---------- Given entries

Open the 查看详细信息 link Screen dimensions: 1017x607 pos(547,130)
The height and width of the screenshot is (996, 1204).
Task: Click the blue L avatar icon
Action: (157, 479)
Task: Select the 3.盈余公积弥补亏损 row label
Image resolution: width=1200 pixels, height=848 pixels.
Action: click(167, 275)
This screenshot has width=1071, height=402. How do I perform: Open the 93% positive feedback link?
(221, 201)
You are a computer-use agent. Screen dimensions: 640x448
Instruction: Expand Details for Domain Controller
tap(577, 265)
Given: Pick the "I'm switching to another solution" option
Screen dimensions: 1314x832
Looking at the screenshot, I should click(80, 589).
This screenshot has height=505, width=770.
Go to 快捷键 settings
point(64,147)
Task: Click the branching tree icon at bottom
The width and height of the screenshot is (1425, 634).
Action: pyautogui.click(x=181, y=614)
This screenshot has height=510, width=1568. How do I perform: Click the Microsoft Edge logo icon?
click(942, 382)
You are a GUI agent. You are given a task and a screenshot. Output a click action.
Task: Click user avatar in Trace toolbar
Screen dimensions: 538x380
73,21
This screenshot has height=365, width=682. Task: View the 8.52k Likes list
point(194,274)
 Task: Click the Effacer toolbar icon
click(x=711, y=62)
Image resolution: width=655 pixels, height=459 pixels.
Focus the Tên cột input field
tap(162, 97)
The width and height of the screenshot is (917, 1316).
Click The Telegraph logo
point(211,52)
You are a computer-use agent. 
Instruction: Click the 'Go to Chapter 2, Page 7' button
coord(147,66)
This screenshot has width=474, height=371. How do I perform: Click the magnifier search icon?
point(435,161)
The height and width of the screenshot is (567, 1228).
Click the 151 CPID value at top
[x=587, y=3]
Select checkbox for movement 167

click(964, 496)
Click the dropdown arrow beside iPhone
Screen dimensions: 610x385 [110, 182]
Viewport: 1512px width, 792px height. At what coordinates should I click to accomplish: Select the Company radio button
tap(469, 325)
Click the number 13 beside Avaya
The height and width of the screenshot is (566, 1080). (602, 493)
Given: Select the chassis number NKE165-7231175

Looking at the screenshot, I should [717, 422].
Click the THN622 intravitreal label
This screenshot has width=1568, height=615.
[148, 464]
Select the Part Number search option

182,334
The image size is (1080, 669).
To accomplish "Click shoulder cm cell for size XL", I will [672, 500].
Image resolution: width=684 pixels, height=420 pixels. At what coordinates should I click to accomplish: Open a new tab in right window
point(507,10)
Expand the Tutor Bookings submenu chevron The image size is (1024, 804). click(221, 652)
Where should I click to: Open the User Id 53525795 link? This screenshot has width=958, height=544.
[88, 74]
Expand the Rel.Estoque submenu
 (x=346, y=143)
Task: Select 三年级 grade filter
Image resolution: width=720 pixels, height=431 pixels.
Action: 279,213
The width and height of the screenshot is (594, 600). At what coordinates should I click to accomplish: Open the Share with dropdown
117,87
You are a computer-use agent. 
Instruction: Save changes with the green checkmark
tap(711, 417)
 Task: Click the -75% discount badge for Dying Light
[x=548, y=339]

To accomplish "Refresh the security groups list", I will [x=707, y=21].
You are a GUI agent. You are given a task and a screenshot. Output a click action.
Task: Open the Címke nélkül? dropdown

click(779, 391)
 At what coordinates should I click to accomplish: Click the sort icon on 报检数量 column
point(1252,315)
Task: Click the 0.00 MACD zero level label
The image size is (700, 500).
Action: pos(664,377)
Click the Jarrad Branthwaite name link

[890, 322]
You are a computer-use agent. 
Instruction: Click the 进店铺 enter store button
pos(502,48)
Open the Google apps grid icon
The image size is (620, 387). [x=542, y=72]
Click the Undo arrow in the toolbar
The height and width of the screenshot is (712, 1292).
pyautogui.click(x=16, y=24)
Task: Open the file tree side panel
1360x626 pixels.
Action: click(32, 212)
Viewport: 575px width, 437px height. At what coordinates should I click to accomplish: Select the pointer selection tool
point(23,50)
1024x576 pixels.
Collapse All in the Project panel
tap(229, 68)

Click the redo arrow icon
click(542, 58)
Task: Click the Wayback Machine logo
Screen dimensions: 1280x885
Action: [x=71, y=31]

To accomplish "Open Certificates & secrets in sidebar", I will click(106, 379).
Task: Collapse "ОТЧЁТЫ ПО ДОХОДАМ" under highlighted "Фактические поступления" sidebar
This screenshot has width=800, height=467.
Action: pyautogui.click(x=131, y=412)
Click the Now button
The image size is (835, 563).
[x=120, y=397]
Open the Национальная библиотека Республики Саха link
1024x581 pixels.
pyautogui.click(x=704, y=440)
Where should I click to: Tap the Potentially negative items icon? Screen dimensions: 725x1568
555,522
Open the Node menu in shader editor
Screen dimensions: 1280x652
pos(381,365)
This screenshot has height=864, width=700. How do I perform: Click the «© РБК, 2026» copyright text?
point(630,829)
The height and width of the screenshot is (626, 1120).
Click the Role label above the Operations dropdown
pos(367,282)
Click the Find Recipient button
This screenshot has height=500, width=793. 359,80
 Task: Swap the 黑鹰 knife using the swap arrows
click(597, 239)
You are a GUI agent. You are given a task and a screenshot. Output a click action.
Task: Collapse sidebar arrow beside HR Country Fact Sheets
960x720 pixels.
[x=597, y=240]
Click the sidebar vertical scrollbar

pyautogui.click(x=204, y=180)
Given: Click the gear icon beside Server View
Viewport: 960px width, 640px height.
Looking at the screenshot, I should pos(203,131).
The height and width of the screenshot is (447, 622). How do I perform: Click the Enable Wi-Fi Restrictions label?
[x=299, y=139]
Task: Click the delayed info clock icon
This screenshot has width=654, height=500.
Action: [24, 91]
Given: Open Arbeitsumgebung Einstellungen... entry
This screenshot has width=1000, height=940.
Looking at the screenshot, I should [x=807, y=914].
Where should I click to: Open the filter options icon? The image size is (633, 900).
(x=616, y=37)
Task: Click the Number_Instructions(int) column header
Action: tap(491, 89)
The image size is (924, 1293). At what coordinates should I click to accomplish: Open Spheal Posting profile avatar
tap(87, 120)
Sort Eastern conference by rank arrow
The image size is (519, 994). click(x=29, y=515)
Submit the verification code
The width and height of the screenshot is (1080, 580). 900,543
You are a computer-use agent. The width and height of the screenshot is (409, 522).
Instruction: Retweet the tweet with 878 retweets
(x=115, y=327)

--------------------

» **Required action**
Could you type out every entry again exactly as it stands?

» **Reply**
Open the 查看详细信息 link Screen dimensions: 1017x607 pos(547,130)
The height and width of the screenshot is (996, 1204).
Task: Click the blue L avatar icon
Action: (157, 479)
Task: Select the 3.盈余公积弥补亏损 row label
Image resolution: width=1200 pixels, height=848 pixels.
Action: click(167, 275)
This screenshot has width=1071, height=402. How do I perform: Open the 93% positive feedback link?
(221, 201)
You are a computer-use agent. Screen dimensions: 640x448
Instruction: Expand Details for Domain Controller
tap(577, 265)
Given: Pick the "I'm switching to another solution" option
Screen dimensions: 1314x832
Looking at the screenshot, I should click(80, 589).
This screenshot has height=505, width=770.
Go to 快捷键 settings
point(64,147)
Task: Click the branching tree icon at bottom
The width and height of the screenshot is (1425, 634).
Action: pyautogui.click(x=181, y=614)
This screenshot has height=510, width=1568. How do I perform: Click the Microsoft Edge logo icon?
click(942, 382)
You are a GUI agent. You are given a task and a screenshot. Output a click action.
Task: Click user avatar in Trace toolbar
Screen dimensions: 538x380
73,21
This screenshot has height=365, width=682. Task: View the 8.52k Likes list
point(194,274)
 Task: Click the Effacer toolbar icon
click(x=711, y=62)
Image resolution: width=655 pixels, height=459 pixels.
Focus the Tên cột input field
tap(162, 97)
The width and height of the screenshot is (917, 1316).
Click The Telegraph logo
point(211,52)
You are a computer-use agent. 
Instruction: Click the 'Go to Chapter 2, Page 7' button
coord(147,66)
This screenshot has width=474, height=371. How do I perform: Click the magnifier search icon?
point(435,161)
The height and width of the screenshot is (567, 1228).
Click the 151 CPID value at top
[x=587, y=3]
Select checkbox for movement 167

click(964, 496)
Click the dropdown arrow beside iPhone
Screen dimensions: 610x385 [110, 182]
Viewport: 1512px width, 792px height. At what coordinates should I click to accomplish: Select the Company radio button
tap(469, 325)
Click the number 13 beside Avaya
The height and width of the screenshot is (566, 1080). (602, 493)
Given: Select the chassis number NKE165-7231175

Looking at the screenshot, I should [717, 422].
Click the THN622 intravitreal label
This screenshot has width=1568, height=615.
[148, 464]
Select the Part Number search option

182,334
The image size is (1080, 669).
To accomplish "Click shoulder cm cell for size XL", I will [672, 500].
Image resolution: width=684 pixels, height=420 pixels. At what coordinates should I click to accomplish: Open a new tab in right window
point(507,10)
Expand the Tutor Bookings submenu chevron The image size is (1024, 804). click(221, 652)
Where should I click to: Open the User Id 53525795 link? This screenshot has width=958, height=544.
[88, 74]
Expand the Rel.Estoque submenu
 (x=346, y=143)
Task: Select 三年级 grade filter
Image resolution: width=720 pixels, height=431 pixels.
Action: 279,213
The width and height of the screenshot is (594, 600). At what coordinates should I click to accomplish: Open the Share with dropdown
117,87
You are a computer-use agent. 
Instruction: Save changes with the green checkmark
tap(711, 417)
 Task: Click the -75% discount badge for Dying Light
[x=548, y=339]

To accomplish "Refresh the security groups list", I will [x=707, y=21].
You are a GUI agent. You are given a task and a screenshot. Output a click action.
Task: Open the Címke nélkül? dropdown

click(779, 391)
 At what coordinates should I click to accomplish: Click the sort icon on 报检数量 column
point(1252,315)
Task: Click the 0.00 MACD zero level label
The image size is (700, 500).
Action: pos(664,377)
Click the Jarrad Branthwaite name link

[890, 322]
You are a computer-use agent. 
Instruction: Click the 进店铺 enter store button
pos(502,48)
Open the Google apps grid icon
The image size is (620, 387). [x=542, y=72]
Click the Undo arrow in the toolbar
The height and width of the screenshot is (712, 1292).
pyautogui.click(x=16, y=24)
Task: Open the file tree side panel
1360x626 pixels.
Action: click(32, 212)
Viewport: 575px width, 437px height. At what coordinates should I click to accomplish: Select the pointer selection tool
point(23,50)
1024x576 pixels.
Collapse All in the Project panel
tap(229, 68)

Click the redo arrow icon
click(542, 58)
Task: Click the Wayback Machine logo
Screen dimensions: 1280x885
Action: [x=71, y=31]

To accomplish "Open Certificates & secrets in sidebar", I will click(106, 379).
Task: Collapse "ОТЧЁТЫ ПО ДОХОДАМ" under highlighted "Фактические поступления" sidebar
This screenshot has width=800, height=467.
Action: pyautogui.click(x=131, y=412)
Click the Now button
The image size is (835, 563).
[x=120, y=397]
Open the Национальная библиотека Республики Саха link
1024x581 pixels.
pyautogui.click(x=704, y=440)
Where should I click to: Tap the Potentially negative items icon? Screen dimensions: 725x1568
555,522
Open the Node menu in shader editor
Screen dimensions: 1280x652
pos(381,365)
This screenshot has height=864, width=700. How do I perform: Click the «© РБК, 2026» copyright text?
point(630,829)
The height and width of the screenshot is (626, 1120).
Click the Role label above the Operations dropdown
pos(367,282)
Click the Find Recipient button
This screenshot has height=500, width=793. 359,80
 Task: Swap the 黑鹰 knife using the swap arrows
click(597, 239)
You are a GUI agent. You are given a task and a screenshot. Output a click action.
Task: Collapse sidebar arrow beside HR Country Fact Sheets
960x720 pixels.
[x=597, y=240]
Click the sidebar vertical scrollbar

pyautogui.click(x=204, y=180)
Given: Click the gear icon beside Server View
Viewport: 960px width, 640px height.
Looking at the screenshot, I should pos(203,131).
The height and width of the screenshot is (447, 622). How do I perform: Click the Enable Wi-Fi Restrictions label?
[x=299, y=139]
Task: Click the delayed info clock icon
This screenshot has width=654, height=500.
Action: [24, 91]
Given: Open Arbeitsumgebung Einstellungen... entry
This screenshot has width=1000, height=940.
Looking at the screenshot, I should [x=807, y=914].
Where should I click to: Open the filter options icon? The image size is (633, 900).
(x=616, y=37)
Task: Click the Number_Instructions(int) column header
Action: tap(491, 89)
The image size is (924, 1293). At what coordinates should I click to accomplish: Open Spheal Posting profile avatar
tap(87, 120)
Sort Eastern conference by rank arrow
The image size is (519, 994). click(x=29, y=515)
Submit the verification code
The width and height of the screenshot is (1080, 580). 900,543
You are a computer-use agent. The width and height of the screenshot is (409, 522).
Instruction: Retweet the tweet with 878 retweets
(x=115, y=327)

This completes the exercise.